The hacks are broken down into 6 Principles of Green Living:

  • Simplicity
  • Fairness
  • Community
  • Sustainability
  • Planning
  • Transparency

Here, for example, is how LifeHack describes the green approach to community:

Too much of our world market is out of sight, and therefore out of mind. Since we don’t see the lives of the Bolivian granny who makes our chic shopping bags, or the Indonesian teenager who makes our shoes, or the Chinese mother who assembles our iPods,we don’t think about it. And we don’t think about the tremendous amount of resources it takes to get raw materials from Africa, North America, Asia, and somewhere in the Pacific to some factory in China to put together an mp3 player which will then be shipped (using resources again from all over the world) to some store in Oregon (that is again assembled using materials from all over the world) and into our pocket (of pants made in the next town over from the iPod factory, using cotton grown in Africa and rivets made of steel from Japan on machines made in Europe from materials mined in…).

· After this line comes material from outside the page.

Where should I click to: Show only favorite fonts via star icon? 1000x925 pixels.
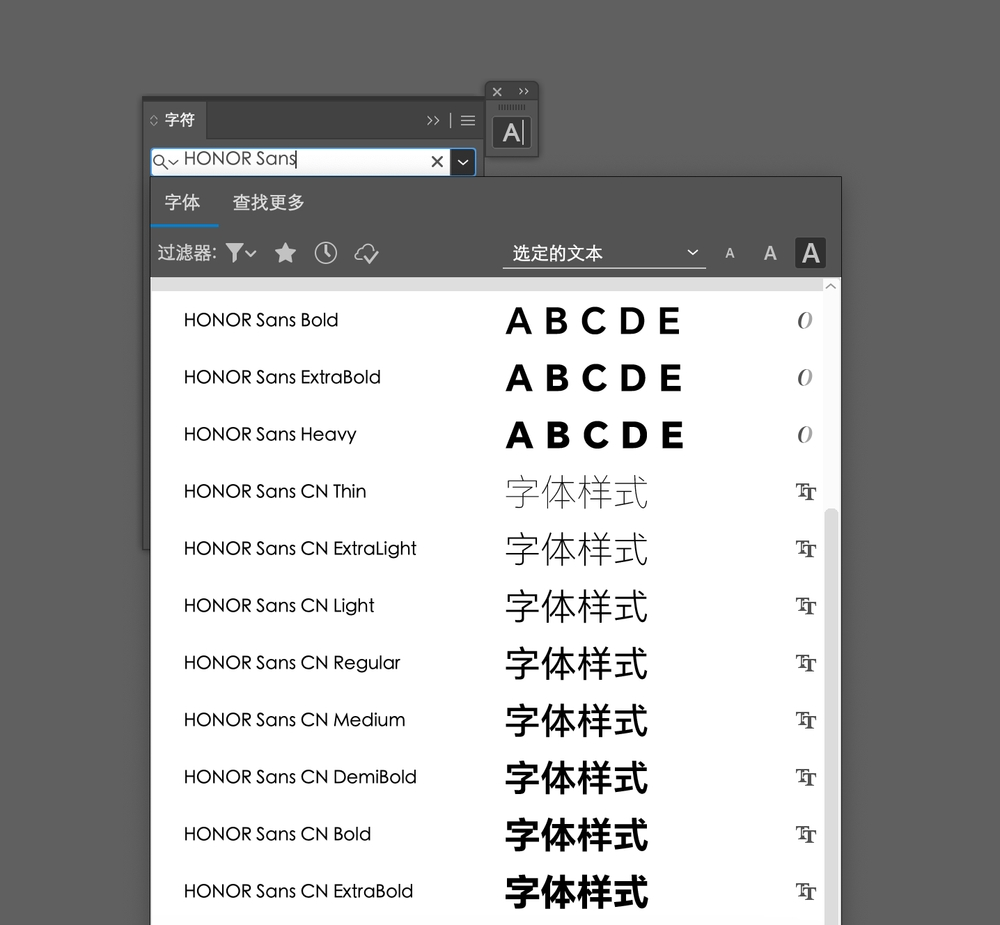tap(285, 253)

On the other hand, if you’ve ever had the pleasure of attending a local farmer’s market, you’ve experienced something few of us do these days: an encounter with a part of your community, an actual living and breathing person, who made something for you to eat. There were some global resources used (even organic farmers use tractors, and they needed a truck to bring their stuff to market) but most of the labor and material involved came out of your local area — the soil you’re standing on, the person in front of you. You have a relationship with this person, and with their land. Your land.

Your local farmer selling to a local market — that’s sustainable. The relationship you have with that person — that’s sustainable, too.

The most active local governments you can find in the U.S., and probably elsewhere, are members of an organization called ICLEI. These are strictly government – not grassroots – based memberships, but where local governments take the lead, grassroots activism is usually encouraged to thrive.

It was founded by the United Nations in 1990 as the International Council for Local Environmental Initiatives. Now that the focus is on climate change, they’ve turned the acronym into their name – ICLEI (pronounced “ICK-lee”) and added the tagline: Local Governments for Sustainability. Their local international membership includes over 700 county governments, municipal governments, provincial governments, networks of local governments and big city governments like Los Angeles, New York and London.

We provide technical consulting, training, and information services to build capacity, share knowledge, and support local government in the implementation of sustainable development at the local level. Our basic premise is that locally designed initiatives can provide an effective and cost-efficient way to achieve local, national, and global sustainability objectives.

ICLEI provides information, delivers training, organizes conferences, facilitates networking and city-to-city exchanges, carries out research and pilot projects, and offers technical services and consultancy. We also provide software and tools to help local governments achieve their sustainable development goals.

If your local government is not yet a member of ICLEI, it’s a good community to urge them to join. They’ll learn from the lessons of other locations and they’re transitioning from focusing only on sustainability to including adaptive activities for the unavoidable impacts to come.